Re: non-free firmware: driver in main or contrib?
On Sun, Oct 24, 2004 at 10:59:50PM +0100, Matthew Garrett wrote:
> Steve Langasek <email@example.com> wrote:
> > On Sun, Oct 24, 2004 at 03:41:13AM +0100, Matthew Garrett wrote:
> >> Is this the case even if the firmware is in a flash chip attached to the
> >> device? If the total amount of non-free software on a user's system is
> >> the same regardless, why are we concerned about how it's packaged?
> > The total amount of non-free software on a user's system is different if the
> > firmware comes pre-loaded on the device than if we have to load it from the
> > OS, isn't it?
> By system, I'm referring to the hardware as well.
> > If there is at least one real-world device that works with the driver
> > without needing to load additional firmware, I think the driver is
> > unambiguously free from this standpoint. If no one can point to a device
> > that the driver works with without the help of an additional non-free
> > firmware blob, I'm not certain I agree that it doesn't have a dependency on
> > non-free software.
> But almost every driver requires an additional non-free firmware blob.

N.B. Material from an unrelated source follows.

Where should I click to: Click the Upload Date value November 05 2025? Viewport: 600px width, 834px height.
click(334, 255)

> In general, there are two cases:
> 1) That firmware is in an eeprom, and so was distributed to the user
> when the hardware was bought
> 2) That firmware is not in an eeprom, and so was distributed to the user
> when they obtained drivers
> In most versions of case (2), the user will already own a copy of the
> firmware - it'll be on the Windows driver CD in some form. It would be
> trivial to add code to the driver packages to copy this code off the CD.
> At that point, in no case does Debian distribute the firmware.

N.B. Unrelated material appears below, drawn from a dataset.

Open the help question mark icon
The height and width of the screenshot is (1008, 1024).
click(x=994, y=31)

> Ignoring Brian's strange arguments about rodents, I can see no cases
> where the user has more freedom if the firmware comes from an eeprom
> rather than from a CD. The main/contrib split exists in order to make it
> clear to our users that their free software depends on non-free code. In
> the case of free software that interacts directly with hardware, that's
> almost always the case. If we're of the opinion that non-free firmware
> is unacceptably bad, we should move all drivers which require it to
> contrib regardless of the manufacturer's choice of storage device.
I have an idea. Since it is starting to appear (from the discussions on
this list, at least) that nothing is actually free enough for us to put in
Debian, I suggest we rm -rf the package pool and simply start shipping blank
CD's with "Debian" written on them.
This will have the added benefit of drastically improving release times.